Plaintiff also argued in Bradford , and implicitly here also, that LVNV does engage in collection activity by (1) its reporting to credit reporting agencies, and (2) filing of collection lawsuits as the named plaintiff to seek a judgment it can collect. Plaintiff cited a host of cases for the proposition that filing a collection lawsuit is collection activity, a largely unremarkable assertion hardly subject to dispute, and LVNV does not really argue otherwise. Plaintiff also has argued that LVNV cannot insulate itself by hiring others to file suit to collect its debts and that Congress never intended that "a passive" debt buyer avoid liability under the FDCPA by simply hiring a law firm to file suit. Even assuming that a debt buyer cannot insulate itself from FDCPA liability by hiring others to engage in collection activity, that does not answer the question of whether the Tennessee Legislature intended to require a debt buyer who does not engage in collection activities itself, but rather relies on others, to have a collection service license.
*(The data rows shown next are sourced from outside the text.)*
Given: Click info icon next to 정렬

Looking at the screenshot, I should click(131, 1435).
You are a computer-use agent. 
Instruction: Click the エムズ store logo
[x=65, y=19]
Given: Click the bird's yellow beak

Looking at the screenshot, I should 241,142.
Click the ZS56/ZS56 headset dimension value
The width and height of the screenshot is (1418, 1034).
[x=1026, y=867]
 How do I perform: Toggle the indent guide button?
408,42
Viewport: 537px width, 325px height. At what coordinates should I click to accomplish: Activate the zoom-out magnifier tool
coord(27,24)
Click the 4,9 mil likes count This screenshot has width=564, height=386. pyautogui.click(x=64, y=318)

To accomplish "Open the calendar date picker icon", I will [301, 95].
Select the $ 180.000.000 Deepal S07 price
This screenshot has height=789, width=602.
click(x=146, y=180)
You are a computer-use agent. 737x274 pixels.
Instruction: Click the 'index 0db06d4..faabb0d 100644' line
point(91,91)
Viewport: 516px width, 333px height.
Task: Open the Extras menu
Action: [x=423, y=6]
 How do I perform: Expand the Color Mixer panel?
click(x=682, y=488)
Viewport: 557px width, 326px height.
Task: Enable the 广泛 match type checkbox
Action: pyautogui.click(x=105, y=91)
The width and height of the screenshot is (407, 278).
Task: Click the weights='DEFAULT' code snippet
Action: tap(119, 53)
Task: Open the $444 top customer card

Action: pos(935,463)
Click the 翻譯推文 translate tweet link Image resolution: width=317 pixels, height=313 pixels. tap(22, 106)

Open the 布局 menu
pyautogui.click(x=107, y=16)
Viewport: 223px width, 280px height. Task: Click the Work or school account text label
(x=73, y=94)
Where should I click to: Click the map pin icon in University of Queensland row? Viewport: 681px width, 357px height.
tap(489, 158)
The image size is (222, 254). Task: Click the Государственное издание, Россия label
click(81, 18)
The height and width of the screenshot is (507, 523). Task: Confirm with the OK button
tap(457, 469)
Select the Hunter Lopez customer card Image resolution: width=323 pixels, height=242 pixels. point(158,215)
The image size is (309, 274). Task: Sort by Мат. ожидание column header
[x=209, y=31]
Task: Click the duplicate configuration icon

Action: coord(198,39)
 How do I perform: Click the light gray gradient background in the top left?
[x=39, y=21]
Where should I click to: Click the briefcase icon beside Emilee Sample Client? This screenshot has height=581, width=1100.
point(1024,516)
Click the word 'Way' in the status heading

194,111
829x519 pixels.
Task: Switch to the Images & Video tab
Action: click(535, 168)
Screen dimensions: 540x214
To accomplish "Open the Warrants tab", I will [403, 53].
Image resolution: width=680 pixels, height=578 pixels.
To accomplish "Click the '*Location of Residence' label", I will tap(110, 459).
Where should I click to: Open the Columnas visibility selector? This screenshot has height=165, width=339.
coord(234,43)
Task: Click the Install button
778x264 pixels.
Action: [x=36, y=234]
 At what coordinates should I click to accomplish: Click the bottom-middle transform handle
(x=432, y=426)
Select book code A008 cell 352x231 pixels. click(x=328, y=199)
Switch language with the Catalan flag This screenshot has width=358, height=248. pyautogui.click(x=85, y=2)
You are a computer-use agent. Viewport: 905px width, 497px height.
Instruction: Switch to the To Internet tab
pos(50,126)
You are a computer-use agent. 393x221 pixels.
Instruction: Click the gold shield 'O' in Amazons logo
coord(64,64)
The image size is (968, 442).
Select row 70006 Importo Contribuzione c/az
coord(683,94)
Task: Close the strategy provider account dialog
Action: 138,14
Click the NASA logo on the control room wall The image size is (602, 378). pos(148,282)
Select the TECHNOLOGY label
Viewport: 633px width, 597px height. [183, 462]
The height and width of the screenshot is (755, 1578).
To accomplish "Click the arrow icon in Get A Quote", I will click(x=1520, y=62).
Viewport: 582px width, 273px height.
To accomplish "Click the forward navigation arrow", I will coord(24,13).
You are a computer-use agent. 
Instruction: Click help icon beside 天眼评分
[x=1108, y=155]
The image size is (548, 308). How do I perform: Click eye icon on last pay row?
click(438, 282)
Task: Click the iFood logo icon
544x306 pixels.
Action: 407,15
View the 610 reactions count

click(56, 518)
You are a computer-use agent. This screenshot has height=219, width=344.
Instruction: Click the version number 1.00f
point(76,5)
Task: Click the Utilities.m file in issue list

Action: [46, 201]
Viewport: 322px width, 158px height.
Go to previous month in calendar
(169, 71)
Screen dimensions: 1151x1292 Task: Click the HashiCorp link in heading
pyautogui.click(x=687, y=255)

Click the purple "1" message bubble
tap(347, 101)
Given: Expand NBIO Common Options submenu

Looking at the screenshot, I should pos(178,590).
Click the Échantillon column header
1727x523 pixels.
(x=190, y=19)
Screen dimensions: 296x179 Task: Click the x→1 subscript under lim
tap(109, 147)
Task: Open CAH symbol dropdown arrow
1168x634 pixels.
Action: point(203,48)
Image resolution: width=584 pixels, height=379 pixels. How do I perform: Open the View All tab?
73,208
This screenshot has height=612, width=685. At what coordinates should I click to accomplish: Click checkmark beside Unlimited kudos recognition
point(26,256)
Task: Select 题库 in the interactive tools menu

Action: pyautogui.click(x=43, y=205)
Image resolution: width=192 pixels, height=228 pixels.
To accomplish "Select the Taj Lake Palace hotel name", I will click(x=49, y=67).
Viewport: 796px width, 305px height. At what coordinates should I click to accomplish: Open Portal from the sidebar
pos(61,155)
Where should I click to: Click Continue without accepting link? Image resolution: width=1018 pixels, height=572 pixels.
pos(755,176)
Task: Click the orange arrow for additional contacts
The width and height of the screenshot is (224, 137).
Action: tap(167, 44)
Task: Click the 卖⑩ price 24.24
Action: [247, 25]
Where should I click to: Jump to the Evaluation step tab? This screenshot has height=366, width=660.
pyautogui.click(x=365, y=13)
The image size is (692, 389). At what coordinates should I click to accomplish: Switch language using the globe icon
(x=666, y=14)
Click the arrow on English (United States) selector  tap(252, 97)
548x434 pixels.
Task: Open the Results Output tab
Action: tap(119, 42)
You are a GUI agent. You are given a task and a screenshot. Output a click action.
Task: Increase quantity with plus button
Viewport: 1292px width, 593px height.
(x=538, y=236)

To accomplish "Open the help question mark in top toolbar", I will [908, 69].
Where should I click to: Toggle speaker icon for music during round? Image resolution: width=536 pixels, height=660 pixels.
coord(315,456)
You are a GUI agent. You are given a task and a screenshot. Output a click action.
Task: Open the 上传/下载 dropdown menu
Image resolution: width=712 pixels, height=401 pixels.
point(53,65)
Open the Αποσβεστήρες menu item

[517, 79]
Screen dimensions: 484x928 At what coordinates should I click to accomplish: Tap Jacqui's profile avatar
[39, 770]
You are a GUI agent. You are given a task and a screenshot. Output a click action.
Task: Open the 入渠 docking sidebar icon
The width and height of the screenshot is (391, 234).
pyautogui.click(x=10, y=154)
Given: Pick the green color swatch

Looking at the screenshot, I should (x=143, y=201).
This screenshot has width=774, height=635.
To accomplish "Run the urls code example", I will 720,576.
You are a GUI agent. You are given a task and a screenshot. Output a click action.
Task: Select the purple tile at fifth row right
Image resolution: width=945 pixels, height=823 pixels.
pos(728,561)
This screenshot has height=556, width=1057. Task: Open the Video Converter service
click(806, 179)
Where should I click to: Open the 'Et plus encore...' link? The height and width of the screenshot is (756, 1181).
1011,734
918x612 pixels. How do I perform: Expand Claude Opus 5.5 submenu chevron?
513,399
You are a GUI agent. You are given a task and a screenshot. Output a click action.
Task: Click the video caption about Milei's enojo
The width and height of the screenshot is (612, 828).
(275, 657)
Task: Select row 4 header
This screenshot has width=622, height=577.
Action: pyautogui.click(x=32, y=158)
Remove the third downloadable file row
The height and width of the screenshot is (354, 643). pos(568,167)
LVNV has relied heavily on the Clarification Statement issued by the Board in January 2009. That statement, issued as the collective opinion of the Board rather than pursuant to the Board's rule making authority, see Tenn. Code Ann. § 62-20-115(b)(1), reads:

It is currently the opinion of the Tennessee Collection Service Board that entities who purchase judgments or other forms of indebtedness will be deemed a "collection service" if they collect or attempt to collect the debt or judgment subsequent to their purchase of the debt or judgment. However, entities who purchase debt or judgments in the manner described above but who do not collect or attempt to collect the purchased debt or judgment, but rather assign collection activity relative to the purchased debt to a licensed collection agency or a licensed attorney or law firm shall not be deemed to be a "collection service."

Tennessee Collection Service Board, Clarification Statement of the Tennessee Collection ServiceBoard Regarding Debt/Judgment Purchasers and Passive' Debt Buyers , http://www.tn.gov/regboards/collect/documents/CSBCLARIFICATIONSTATEMENT-REGARDINGDEBT.pdf. The Board reaffirmed the Clarification Statement in May, 2012 and stated that the statement "would currently stand as written." Both Judge Collier and Judge Varlan have given the Clarification Statement significant weight in light of its reaffirmation by the Board. Yet, the undersigned has been reluctant to do so given the lack of analysis contained in the Board's statement and the lack of formal action by the Board in promulgating the statement, making it of little help in determining the meaning of the Legislature's enactment. Second, the opinion of the Board as to the meaning of the statute is far less important where the statute does not contain technical terms, as is the case here, and where the agency's interpretation does not involve its own rules and regulations, but rather the construction and interpretation of such statute.

Under the unique circumstances of this case, the Court is persuaded by LVNV's argument and holds that an entity that does not engage in collection activities itself but relies on licensed collection agencies and licensed attorneys to conduct those activities[15] need not be licensed pursuant to the TCSA, and LVNV's failure to obtain the license does not constitute a violation of the FDCPA. To the extent prior decisions of the undersigned might conflict with this opinion, they are now overruled.[16]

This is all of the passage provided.